FRIDAY MELISSA LEFT US for a girls weekend somewhere way North of here, not to return until Sunday. That left just me, Grandma (visiting from the states) and the five rapscallions to find something to do on a beautiful Saturday afternoon.
I have found it sort of perturbs Melissa when we (me and some of the kids) go experience or see something new in Deutschland without her, and so although we have been itching to go check out the local Frankenstein Castle ruins for a while, out of respect we decided not to do that today.
We live about a 15 min train ride from the small town of Frankenstein (no, not that Frankenstein…unless it makes for a better story, then sure. That Frankenstein) and I drive through this little village every day on my way to work. It has a regal looking castle ruins overlooking the town, and we had always been curious to go check it out.
But, since Melissa isn’t here, we did not go see it. Specifically, we did not get on a train and head to Frankenstein. We didn’t hike up the hill and crawl all over the ruins. We didn’t check out the church and cemetery and discover a WWI memorial in it’s shadows, and we certainly didn’t take these pictures. For all of that, we will wait until a time Melissa can join us.
That’s the type of guy I am.
ON THE OTHER SIDE OF TOWN, opposite of Neustadt’s famous castle Hambacher Schloss, lie the Wolfburg ruins. It isn’t a spectacular castle, but it makes for a good hike and is only couple of kilometers away, so that means it is a perfect Sunday afternoon activity.
We parked our car underneath the castle near the town pool and hiked up…and up, and up, and up. This week Melissa took up running with her friend and yesterday I sprinted through a workout with 5x400m sprints and 75 air squats mixed in, so today with each step ours legs were reminding us we aren’t quite as in shape as we used to be, but the walk was worth it.
The castle is position atop a hill that provided a fantastic view of the Neustadt valley. Some of the walls were precariously positioned, short enough one one side for kids to climb upon and tall enough on the other to make a parent nervous. Nonetheless, no one pulled a humpty-dumpty and we hiked down the hill all in one piece. We also got a few snaps of the kids in action.
There are plenty of dreary fall days in Germany, but today was fortunately not one of them. So when we took the family to check out another nearby castle – Burg Hardenburg in Bad Dürkheim – the fall colors were on full display. It was a fantastic castle in an even better setting. The pictures hardly do it justice.
There are no stores open and no work to be done on Sundays here, so we take it as an opportunity to go see this see the sights. Today’s visit was to the Burg Trifels in Annweiler, about 20 minutes away. We hiked a steep path to the castle and then explored our way to the top, stopping to take in some amazing views. We ate lunch at the top and then hiked back down and then explored the Annweiler downtown with a little bit of ice cream. And of course, we took gobs of pictures.

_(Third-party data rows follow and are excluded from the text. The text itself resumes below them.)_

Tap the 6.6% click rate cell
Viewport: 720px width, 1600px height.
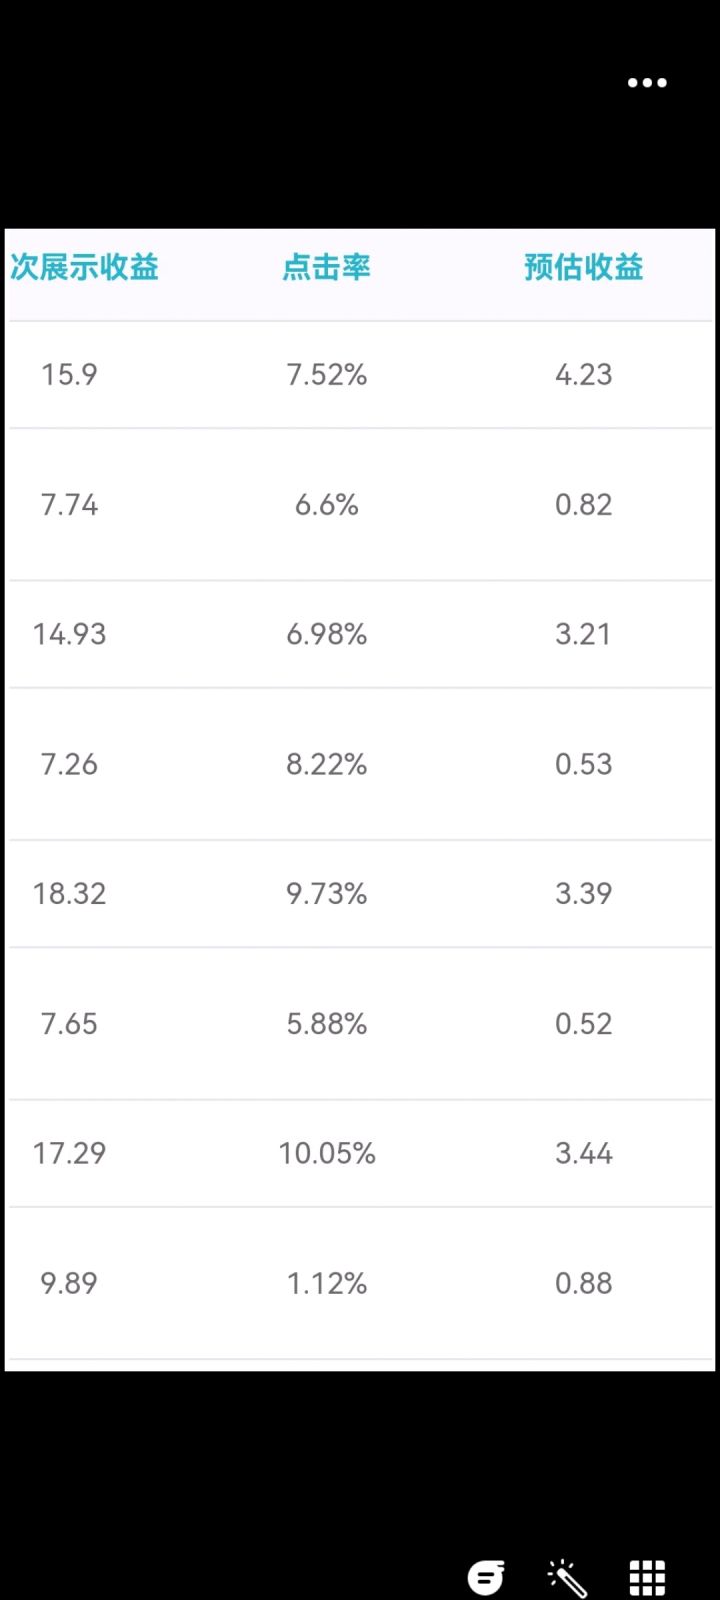tap(327, 505)
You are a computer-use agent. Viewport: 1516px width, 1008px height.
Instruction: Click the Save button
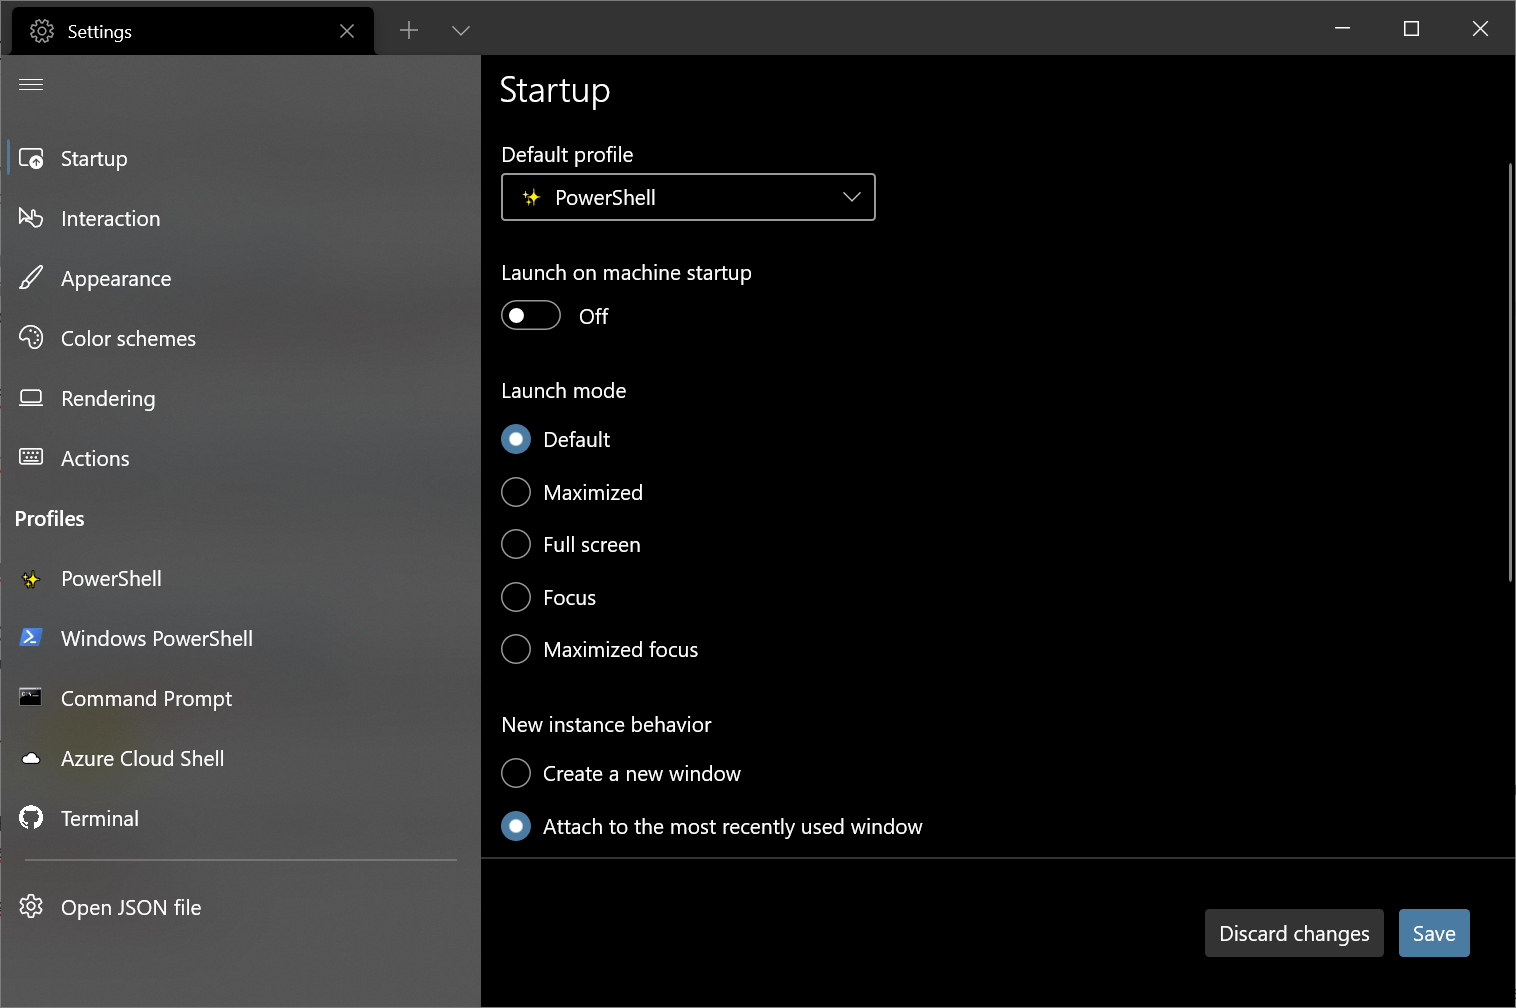[1434, 933]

We like our house, but that doesn’t mean we can’t at least look for other options. We took the fam and walked through a little bungalow in Heidelberg today. It was built around 1200 AD, and has been remodeled about seven times by the French, Swedes, a few other armies (not to mention a couple of lightening bolts. It sleeps about 500, not including livestock. It had a beatuful view of the Neckar River and a nice wine cellar (that held a 55,000 gallon barrel of wine). The only problems were the fixtures were a little dated and it’s a bit of a fixer-upper for our taste. I’m also not so sure of the plumbing system. Still was fun to look through.
BTW, one man’s coincidence is another man’s providence. Whatever you like to call it, try this one: We piled our family into our van and drove 50km to the city of Heidelberg, got lost a few times until we finally found a parking garage, found one of the few open spots and pulled up right next to a family unloading their van. The mom turns to me and says (in English!) “Is your name Aaron?” I stood there dumbfounded for a second…but turns out we had pulled in next to the Van Essen family…their stats: another American family. From Iowa. With John Deere. And 5 kids. We’d never met them before, although Melissa and Kimber had traded a few emails earlier in the week. If you call it coincidence, then that’s almost spooky!
Our oldest daughter Anna is our picky one, and she was also the most resitive to moving to Germany. There had been a few tears along the way from her, even as recently as waiting to deboard the plane in Frankfurt. So it’s a nice indicator of our adjustment so far when a few minutes ago I asked her what she thought of our adjustment to Germany and she gave me a smile and a thumbs up. Even thought we haven’t hardly a posession of our own here (the cars and furniture, dishes, silverware, and house itself are rental, and all we have is what we packed in our luggage) the kids haven’t lacked for anything. They explored the house, quickly discovered the idyllic backyard, walked to the store and stadtplatz for icecream, and today toured the neighborhood castle. Four days in, its a kid paradise. School starts next Friday, however, so in the words of our settling-in agent…”Lets ask again in 4-6 weeks”.
Kids posing in front of Hambacher Schloss. Anna calls it "Hamburger Schlop".